ハーシー『お前の髪、イカしてる……今度、お揃いの髪型にしてくる』


 いやいや、やめとこう……ちょっと妄想が過ぎました。各方面に謝ります、誠に申し訳ございませんでした。


「もう、喧嘩するなら、二人で一緒に座ってください!」


 決して、そういう展開を望んでいるわけじゃなくて……そう、わたしはただ、仲良くして欲しいだけなんだけど。


 二人は、いかにも嫌そうな顔をしながら、しぶしぶ馬車に入ってこようとした。



 その時、わたしたちの馬車の元へ、誰かが急いで駆け寄ってきた。


「……すまん、渡し忘れていた」


 王様だ。仮にも一国の主が、息せき切って、一冊の本を届けてくれた。


「これは……?」


 その赤い本は、とても分厚くて、重みがあった。


「聖典だ。ここにいる間の、お守りとして持っているといい。

 そこには、あなたにしか扱えない魔法が、たくさん書いてある」


 それを聞いて、心が踊った。

 わたしにしか扱えない魔法……!

 なにそれ、どんな魔法があるんだろう!

 めちゃくちゃ使ってみたい!


「ありがとうございます!」と頭を下げてお礼を言うと、王様が手招きしてきた。

 わたしはいったん馬車を出て、クラウスに導かれるままに、仲の悪い二人から距離をとった。


 王様は、声を潜めて話した。


「……わたしは、ハーシーが召喚者なのではないかと思っている」

「ハーシーが……? でも本人は違うと……」

「ああは言っているが……恐らく。

 だから1週間後、また王宮に来る時までに、その証拠を集めてきてほしい。

 きっと奴は、真面目に召喚者を探す気はないだろうから」


 確かに、自分が召喚者なら、あえて探すふりをするのは時間の無駄だろう。


「でも、もしハーシーが召喚者だとして……何で嘘をつくんでしょうか?」

「さあ……ハーシーが自分から話すのが一番なのだが……あの様子を見ると、話しそうもない」


 王様は腕を組んで、ため息をついた。

 そこは、命令で正直に吐け!とか言わないんだな。


 どこか庶民寄りで、周りのことが見えていて、人を大事にできる王様。アウル国、最高じゃん。

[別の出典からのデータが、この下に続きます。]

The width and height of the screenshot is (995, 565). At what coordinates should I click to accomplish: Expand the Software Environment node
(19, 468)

「あいつは……昔はもっと、明るいやつだったんだ。わたしよりずっと喋るし、みんなに慕われていた」

「えっ……ハーシーが、ですか?」

「あぁ。それが、ある時期をさかいに、めっきり口数が少なくなって……笑顔も減ってしまったんだ」


 そうだったんだ。ハーシーは元々、寡黙な人ではなくて、明るい人だった……その頃のハーシーに、ちょっと会ってみたかったな。


「……何か、ショックなことがあったんでしょうか」


 わたしがそう聞いても、王様は何も言わなかった。まるで、自分で聞いた方がいいと諭してくれているように、王様に肩を叩かれた。


「面倒くさい男だが、ハーシーを頼む」


 わたしは「はい」とうなずいて、笑顔を見せた。


 そして、二人仲良く(いやめっちゃ離れてはいるけど)並んで座っている馬車の、反対側に一人で座ると、従者の人が扉を閉めてくれた。


 王様や召使いの人達は、馬車が見えなくなるまで、手を振って見送ってくれていた。


「……この国の人達は、温かいね。わたし、この国がちょっと好きになったよ」


 ハーシーに言っても、彼は窓の外をみながら、何も答えてくれなかった。無視したのを許せなかったのは、わたしでなく先輩だった。

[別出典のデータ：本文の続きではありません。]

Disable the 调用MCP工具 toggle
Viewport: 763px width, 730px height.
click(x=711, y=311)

「温かいねぇ。隣に座ってる誰かさんは、常に敵対心むきだしの、無愛想だけどな」


 煽るようにそう言われても、彼は反応しなかった。


「……先輩には少し、話したことがあるかと思いますが……わたしも子供の頃は、めちゃくちゃに荒れている子だったんですよ」


 わたしがそう言うと、先輩は遠くの方を見て、思い出そうとしていた。


「あー、そういや聞いたことあるな……今とイメージ違いすぎて、想像もつかないけど」


「そうですよね。その頃は野良犬のように、誰かれかまわず、噛みついて喧嘩していました。


 心に、抱えきれないものがあって……その頃はまだ言葉も拙かったので、自分の気持ちを話すことが苦手でした。

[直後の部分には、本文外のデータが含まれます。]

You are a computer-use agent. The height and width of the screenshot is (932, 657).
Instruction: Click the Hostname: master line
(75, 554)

 でも、親代わりに面倒を見てくれていた人が、わたしの気持ちを上手に引き出してくれて……拙くても、言葉にしていいんだと思わせてくれました。


 そうして、言葉にできるようになると、自然に……心が落ち着いてきたんです」


 わたしはふと、首元を触った。

 昔のことを考える時はいつも、首元のネックレスを触ってしまう。これは、子供の頃から持っていたお守りのようなもので……って、あれ?


「ネックレスが……」

「どうした?」

 

 首元を触ると、その影も形もない。

 付け外しした記憶もないから、もしかして……。


「ハーシー、わたしのネックレス……首についていた装飾品、知らない?」

「いや……知らない」


 ワンチャン、代わりに持っていてくれたとか奇跡があるかと思ったけど……本当になくしてしまったらしい。


「川に流されたとか? 」

「……そうかもしれない」


「探しに行く?」と言った先輩の言葉に、わたしは首を横に振った。


 探しに行っても、見つかるかどうか分からない。二人に手伝ってもらうのも、気が引ける。


「……大事なものか?」


 ハーシーの問いに、わたしはおそるおそる、うなずいた。


「亡くなった両親の、形見なんです……でも、すごく小さいものだから、もう見つかりっこないですね。諦めます……」

「そうか……残念だったな」


 先輩の言葉に、うなずいた。

 わたしの沈んだ顔を、ハーシーはじっと見つめてきていた。